WORK INSTRUCTIONS: Give all of the rows below as a numbered list, omitting blank lines.

Rows from a pointing dataset:
## begin
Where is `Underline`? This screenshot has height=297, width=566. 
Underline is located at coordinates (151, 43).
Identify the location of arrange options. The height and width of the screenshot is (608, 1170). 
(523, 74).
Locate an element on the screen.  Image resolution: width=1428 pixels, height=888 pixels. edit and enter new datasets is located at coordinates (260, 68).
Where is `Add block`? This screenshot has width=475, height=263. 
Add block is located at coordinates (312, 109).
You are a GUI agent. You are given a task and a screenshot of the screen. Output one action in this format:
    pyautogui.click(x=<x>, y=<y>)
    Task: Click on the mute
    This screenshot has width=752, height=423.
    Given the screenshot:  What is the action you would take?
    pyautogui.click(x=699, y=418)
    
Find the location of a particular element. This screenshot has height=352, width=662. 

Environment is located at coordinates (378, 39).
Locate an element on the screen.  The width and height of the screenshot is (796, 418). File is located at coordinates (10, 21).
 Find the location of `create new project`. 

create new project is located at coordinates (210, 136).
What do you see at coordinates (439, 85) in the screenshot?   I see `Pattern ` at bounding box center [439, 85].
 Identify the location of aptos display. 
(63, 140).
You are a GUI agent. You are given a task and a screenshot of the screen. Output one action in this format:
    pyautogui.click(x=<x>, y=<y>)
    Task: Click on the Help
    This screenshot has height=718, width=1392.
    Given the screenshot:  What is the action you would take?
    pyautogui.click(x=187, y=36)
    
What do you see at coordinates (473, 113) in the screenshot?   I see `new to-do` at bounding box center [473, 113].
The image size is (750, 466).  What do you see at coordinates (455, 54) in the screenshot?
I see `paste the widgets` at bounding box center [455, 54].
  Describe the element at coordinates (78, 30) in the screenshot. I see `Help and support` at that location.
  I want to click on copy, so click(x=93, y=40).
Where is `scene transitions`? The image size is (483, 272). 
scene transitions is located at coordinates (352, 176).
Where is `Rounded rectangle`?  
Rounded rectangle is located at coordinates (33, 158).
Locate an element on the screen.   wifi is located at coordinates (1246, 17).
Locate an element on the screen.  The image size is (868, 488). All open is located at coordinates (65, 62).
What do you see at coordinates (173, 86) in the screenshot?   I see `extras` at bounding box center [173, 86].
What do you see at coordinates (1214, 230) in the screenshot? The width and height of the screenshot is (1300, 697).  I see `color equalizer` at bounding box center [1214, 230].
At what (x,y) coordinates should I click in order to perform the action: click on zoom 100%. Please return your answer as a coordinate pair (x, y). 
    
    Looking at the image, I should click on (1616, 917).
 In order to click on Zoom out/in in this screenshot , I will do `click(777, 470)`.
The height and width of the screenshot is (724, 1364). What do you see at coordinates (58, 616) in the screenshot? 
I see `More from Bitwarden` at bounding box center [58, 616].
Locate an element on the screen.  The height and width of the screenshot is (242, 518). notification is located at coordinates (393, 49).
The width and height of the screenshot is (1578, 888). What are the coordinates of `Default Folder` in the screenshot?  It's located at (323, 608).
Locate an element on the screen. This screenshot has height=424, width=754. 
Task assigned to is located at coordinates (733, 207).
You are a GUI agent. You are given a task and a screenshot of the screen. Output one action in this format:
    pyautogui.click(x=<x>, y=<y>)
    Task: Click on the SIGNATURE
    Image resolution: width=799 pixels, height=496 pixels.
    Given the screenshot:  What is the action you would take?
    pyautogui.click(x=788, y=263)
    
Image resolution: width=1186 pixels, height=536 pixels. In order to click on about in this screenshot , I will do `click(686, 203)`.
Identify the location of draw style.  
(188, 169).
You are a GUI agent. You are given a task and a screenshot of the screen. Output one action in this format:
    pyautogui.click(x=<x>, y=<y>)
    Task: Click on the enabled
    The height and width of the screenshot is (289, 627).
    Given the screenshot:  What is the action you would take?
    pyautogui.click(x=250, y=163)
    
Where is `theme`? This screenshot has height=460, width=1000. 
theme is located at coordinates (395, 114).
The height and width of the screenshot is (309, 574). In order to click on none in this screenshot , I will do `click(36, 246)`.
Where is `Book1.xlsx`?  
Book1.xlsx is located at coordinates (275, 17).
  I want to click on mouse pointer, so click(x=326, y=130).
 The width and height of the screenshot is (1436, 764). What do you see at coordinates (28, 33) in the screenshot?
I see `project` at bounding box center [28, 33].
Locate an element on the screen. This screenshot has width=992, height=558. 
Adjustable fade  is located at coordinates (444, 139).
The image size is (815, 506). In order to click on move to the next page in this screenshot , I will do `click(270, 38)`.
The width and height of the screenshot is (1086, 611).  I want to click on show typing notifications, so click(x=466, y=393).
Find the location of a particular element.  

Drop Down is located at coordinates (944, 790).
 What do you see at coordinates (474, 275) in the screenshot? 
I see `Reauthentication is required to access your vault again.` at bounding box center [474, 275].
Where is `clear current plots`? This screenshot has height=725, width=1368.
## end
SOLVED EXERCISE:
1. Where is `Underline`? This screenshot has height=297, width=566. 
2. Underline is located at coordinates (151, 43).
3. Identify the location of arrange options. The height and width of the screenshot is (608, 1170). 
4. (523, 74).
5. Locate an element on the screen.  Image resolution: width=1428 pixels, height=888 pixels. edit and enter new datasets is located at coordinates (260, 68).
6. Where is `Add block`? This screenshot has width=475, height=263. 
7. Add block is located at coordinates (312, 109).
8. You are a GUI agent. You are given a task and a screenshot of the screen. Output one action in this format:
9.     pyautogui.click(x=<x>, y=<y>)
10.     Task: Click on the mute
11.     This screenshot has width=752, height=423.
12.     Given the screenshot:  What is the action you would take?
13.     pyautogui.click(x=699, y=418)
14. Find the location of a particular element. This screenshot has height=352, width=662. 
15. Environment is located at coordinates (378, 39).
16. Locate an element on the screen.  The width and height of the screenshot is (796, 418). File is located at coordinates (10, 21).
17.  Find the location of `create new project`. 
18. create new project is located at coordinates (210, 136).
19. What do you see at coordinates (439, 85) in the screenshot?   I see `Pattern ` at bounding box center [439, 85].
20.  Identify the location of aptos display. 
21. (63, 140).
22. You are a GUI agent. You are given a task and a screenshot of the screen. Output one action in this format:
23.     pyautogui.click(x=<x>, y=<y>)
24.     Task: Click on the Help
25.     This screenshot has height=718, width=1392.
26.     Given the screenshot:  What is the action you would take?
27.     pyautogui.click(x=187, y=36)
28. What do you see at coordinates (473, 113) in the screenshot?   I see `new to-do` at bounding box center [473, 113].
29. The image size is (750, 466).  What do you see at coordinates (455, 54) in the screenshot?
30. I see `paste the widgets` at bounding box center [455, 54].
31.   Describe the element at coordinates (78, 30) in the screenshot. I see `Help and support` at that location.
32.   I want to click on copy, so click(x=93, y=40).
33. Where is `scene transitions`? The image size is (483, 272). 
34. scene transitions is located at coordinates (352, 176).
35. Where is `Rounded rectangle`?  
36. Rounded rectangle is located at coordinates (33, 158).
37. Locate an element on the screen.   wifi is located at coordinates (1246, 17).
38. Locate an element on the screen.  The image size is (868, 488). All open is located at coordinates (65, 62).
39. What do you see at coordinates (173, 86) in the screenshot?   I see `extras` at bounding box center [173, 86].
40. What do you see at coordinates (1214, 230) in the screenshot? The width and height of the screenshot is (1300, 697).  I see `color equalizer` at bounding box center [1214, 230].
41. At what (x,y) coordinates should I click in order to perform the action: click on zoom 100%. Please return your answer as a coordinate pair (x, y). 
42.     Looking at the image, I should click on (1616, 917).
43.  In order to click on Zoom out/in in this screenshot , I will do `click(777, 470)`.
44. The height and width of the screenshot is (724, 1364). What do you see at coordinates (58, 616) in the screenshot? 
45. I see `More from Bitwarden` at bounding box center [58, 616].
46. Locate an element on the screen.  The height and width of the screenshot is (242, 518). notification is located at coordinates (393, 49).
47. The width and height of the screenshot is (1578, 888). What are the coordinates of `Default Folder` in the screenshot?  It's located at (323, 608).
48. Locate an element on the screen. This screenshot has height=424, width=754. 
49. Task assigned to is located at coordinates (733, 207).
50. You are a GUI agent. You are given a task and a screenshot of the screen. Output one action in this format:
51.     pyautogui.click(x=<x>, y=<y>)
52.     Task: Click on the SIGNATURE
53.     Image resolution: width=799 pixels, height=496 pixels.
54.     Given the screenshot:  What is the action you would take?
55.     pyautogui.click(x=788, y=263)
56. Image resolution: width=1186 pixels, height=536 pixels. In order to click on about in this screenshot , I will do `click(686, 203)`.
57. Identify the location of draw style.  
58. (188, 169).
59. You are a GUI agent. You are given a task and a screenshot of the screen. Output one action in this format:
60.     pyautogui.click(x=<x>, y=<y>)
61.     Task: Click on the enabled
62.     The height and width of the screenshot is (289, 627).
63.     Given the screenshot:  What is the action you would take?
64.     pyautogui.click(x=250, y=163)
65. Where is `theme`? This screenshot has height=460, width=1000. 
66. theme is located at coordinates (395, 114).
67. The height and width of the screenshot is (309, 574). In order to click on none in this screenshot , I will do `click(36, 246)`.
68. Where is `Book1.xlsx`?  
69. Book1.xlsx is located at coordinates (275, 17).
70.   I want to click on mouse pointer, so click(x=326, y=130).
71.  The width and height of the screenshot is (1436, 764). What do you see at coordinates (28, 33) in the screenshot?
72. I see `project` at bounding box center [28, 33].
73. Locate an element on the screen. This screenshot has width=992, height=558. 
74. Adjustable fade  is located at coordinates (444, 139).
75. The image size is (815, 506). In order to click on move to the next page in this screenshot , I will do `click(270, 38)`.
76. The width and height of the screenshot is (1086, 611).  I want to click on show typing notifications, so click(x=466, y=393).
77. Find the location of a particular element.  
78. Drop Down is located at coordinates (944, 790).
79.  What do you see at coordinates (474, 275) in the screenshot? 
80. I see `Reauthentication is required to access your vault again.` at bounding box center [474, 275].
81. Where is `clear current plots`? This screenshot has height=725, width=1368.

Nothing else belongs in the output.